Estas expressões só não se tornaram lugares-comuns porque a imaginação de Bergoglio surpreende-nos todos os dias e o desejo de dominar renasce em todas as gerações. Em nome de banalidades sacralizadas, o Papa é apelidado de herético e o sempre assim foi serve os sinais da restauração do catolicismo convencional. Pelo contrário, a santidade é fonte de criatividade de novas expressões do Evangelho no mundo caótico e niilista da nossa actualidade.
Desde que foi eleito, em 2013, não abandonou a sua obsessão de reforma da Cúria, dominada por italianos. Era inadiável acabar com os escândalos financeiros e os comportamentos de ocultação da pedofilia de eclesiásticos que tornavam a imagem da Igreja, nos meios de comunicação social, como irrecuperável.
As resistências foram muitas e não desarmaram. O Papa destacou: até os que foram incumbidos de realizar as reformas traíram a confiança, deixando-se corromper pela ambição e vã glória. Quando são afastados, declaram-se, erradamente, mártires do sistema... em vez de fazerem o mea culpa.
Quando se fala na reforma da Cúria, convém ter em conta a sua história e os debates actuais em torno de questões de ordem sociológica, política, teológica e pastoral. Isto não cabe nos limites de uma crónica. Sugiro, por isso, a leitura de um bem informado artigo de Massimo Faggioli [1].
2. A reforma da Cúria é um trabalho em andamento. Este Papa não quer fazer dela um processo burocrático dependente de uma nova constituição apostólica, como disse Dom Semeraro. Segue os princípios da flexibilidade gradual, da tradição como fidelidade à história, da inovação e da simplificação.
Na visão de Bergoglio, a Igreja, o papado e a Cúria Romana estão interligados.
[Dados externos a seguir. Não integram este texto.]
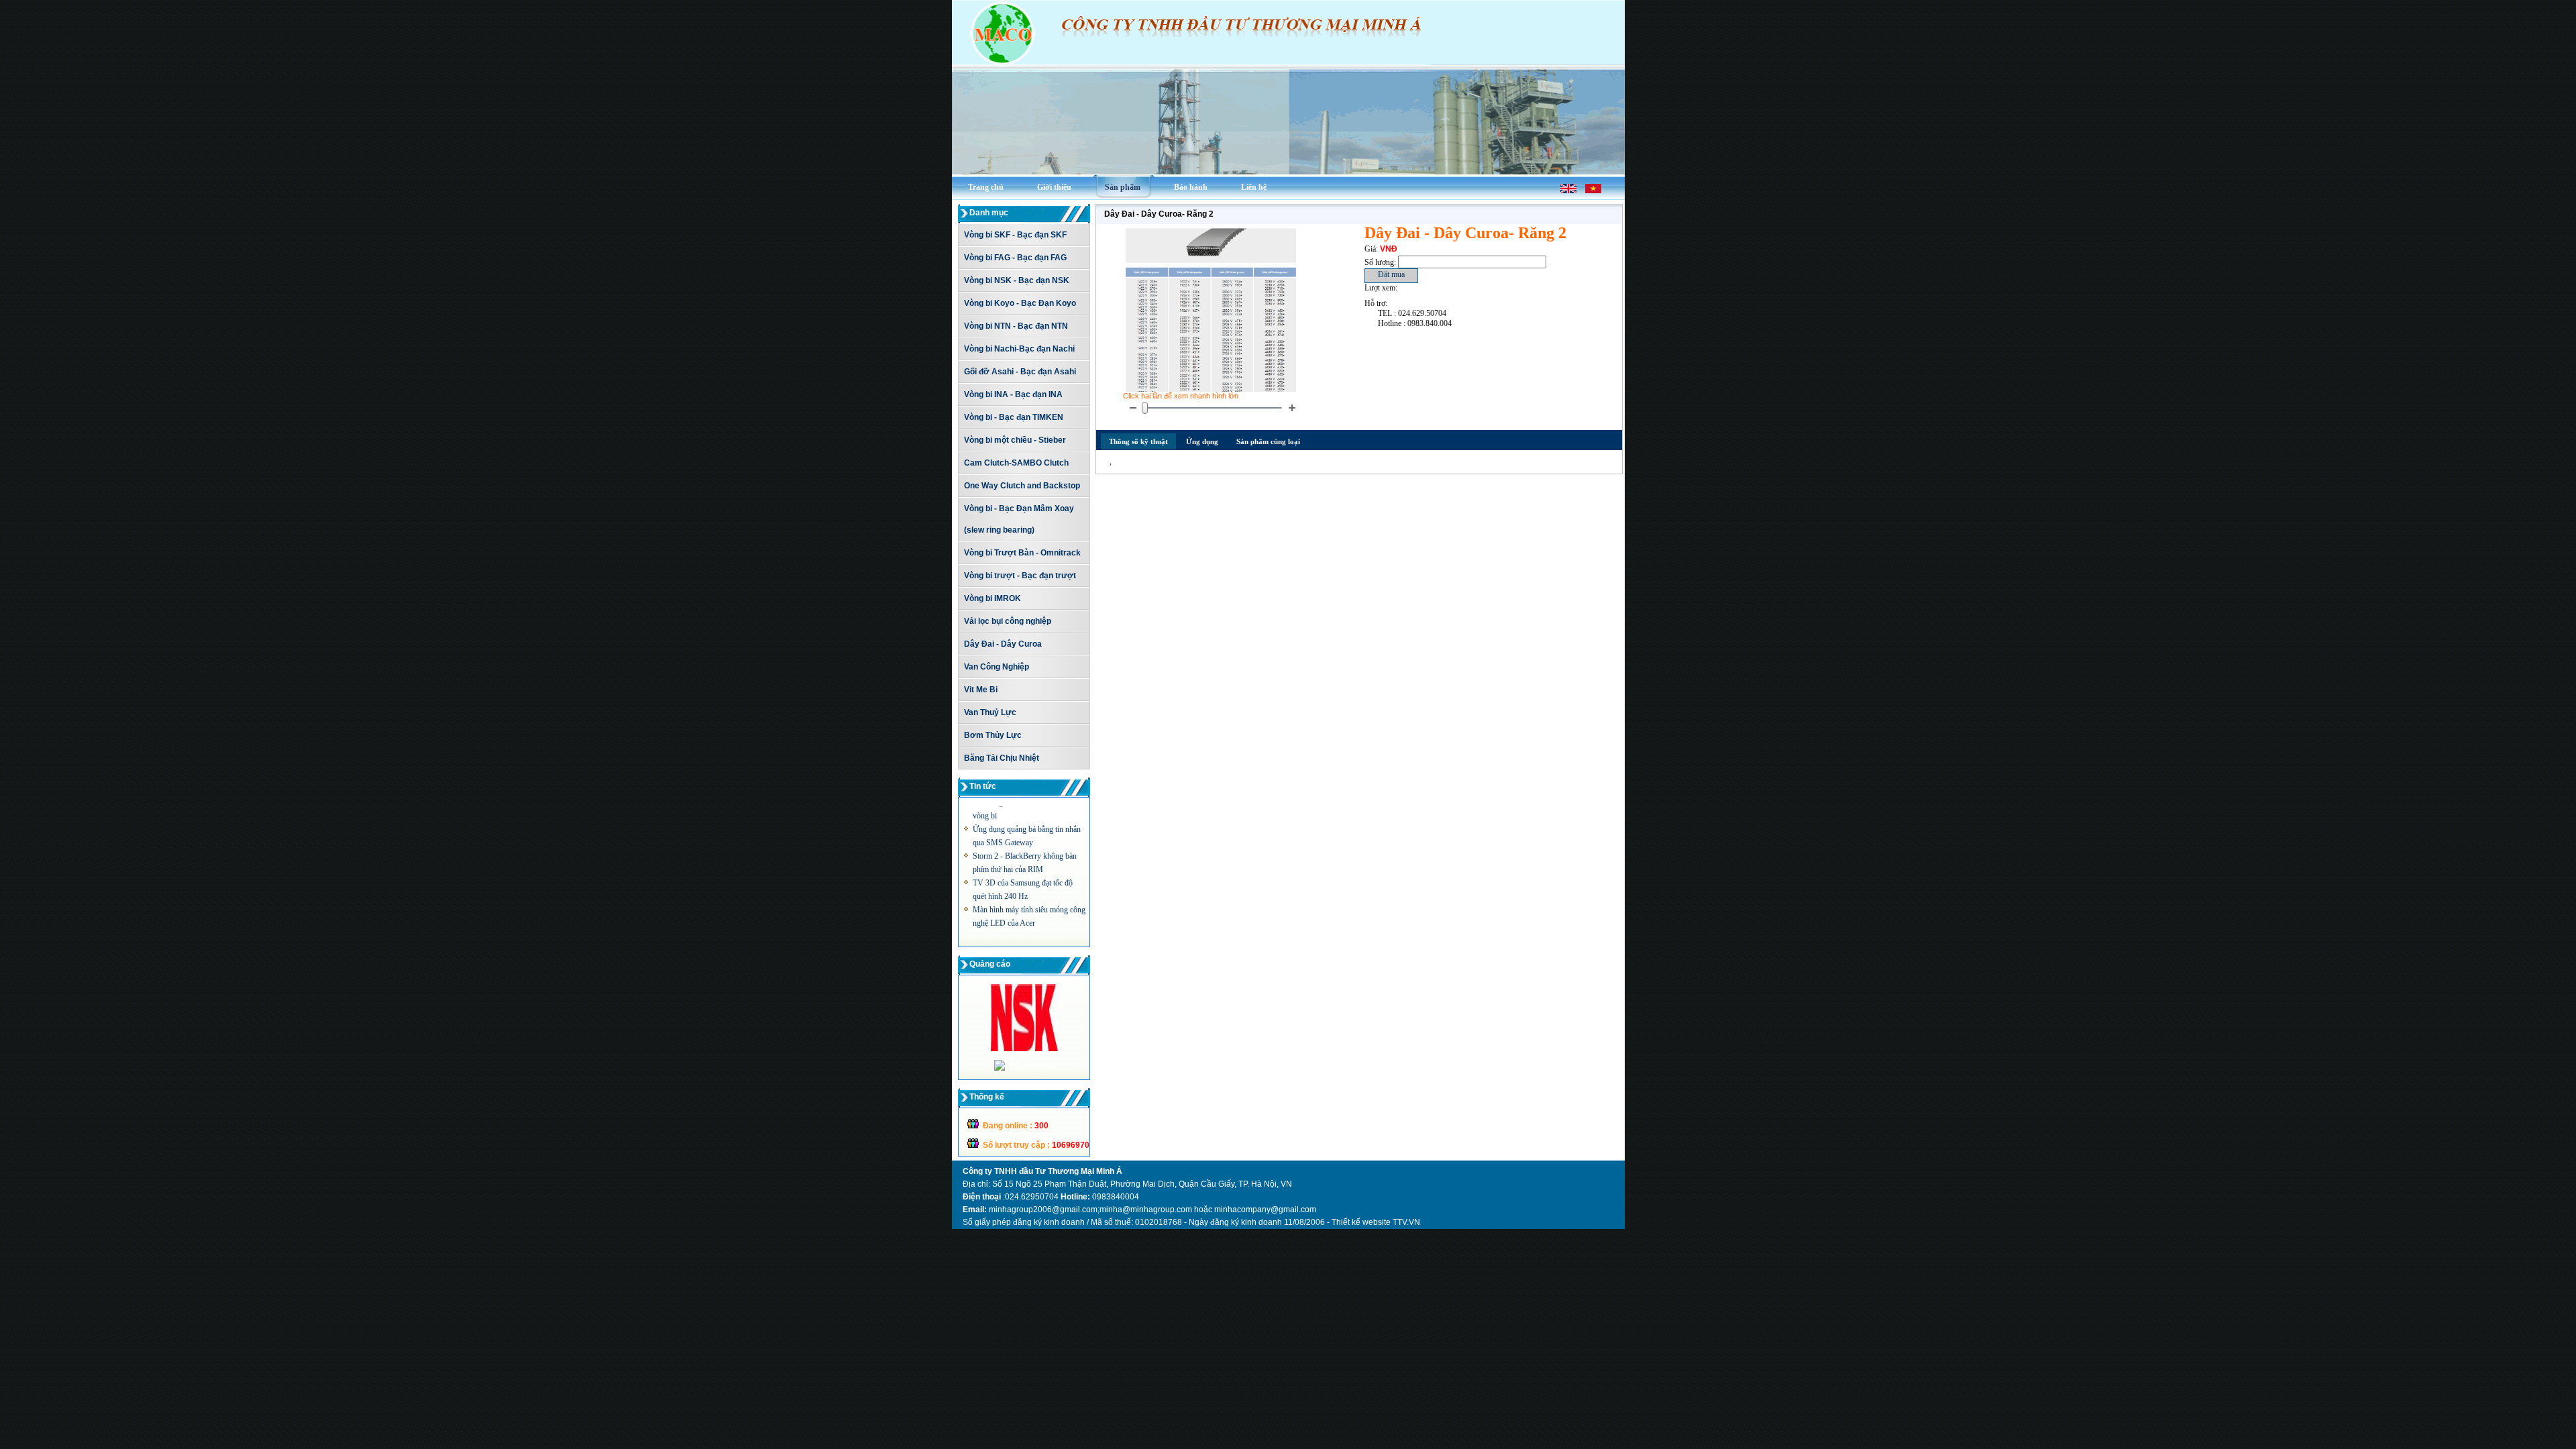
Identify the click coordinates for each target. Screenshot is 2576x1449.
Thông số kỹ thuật (1138, 441)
A Cúria não existe apenas para transmitir mensagens para o resto da Igreja, mas também para receber mensagens de uma Igreja sinodal.
Além disso, a existência da Cúria é vital para que o génio romano, isto é, a aspiração de Roma a ser a síntese, seja o ponto de encontro da dimensão universal e local da Igreja. O Papa leva a sério a ideia de reforma de Yves Congar: o primado da caridade e da pastoralidade; a preservação da comunhão; a paciência e respeito pelos atrasos; a renovação através de um retorno ao princípio da tradição, a não confundir com as tradições.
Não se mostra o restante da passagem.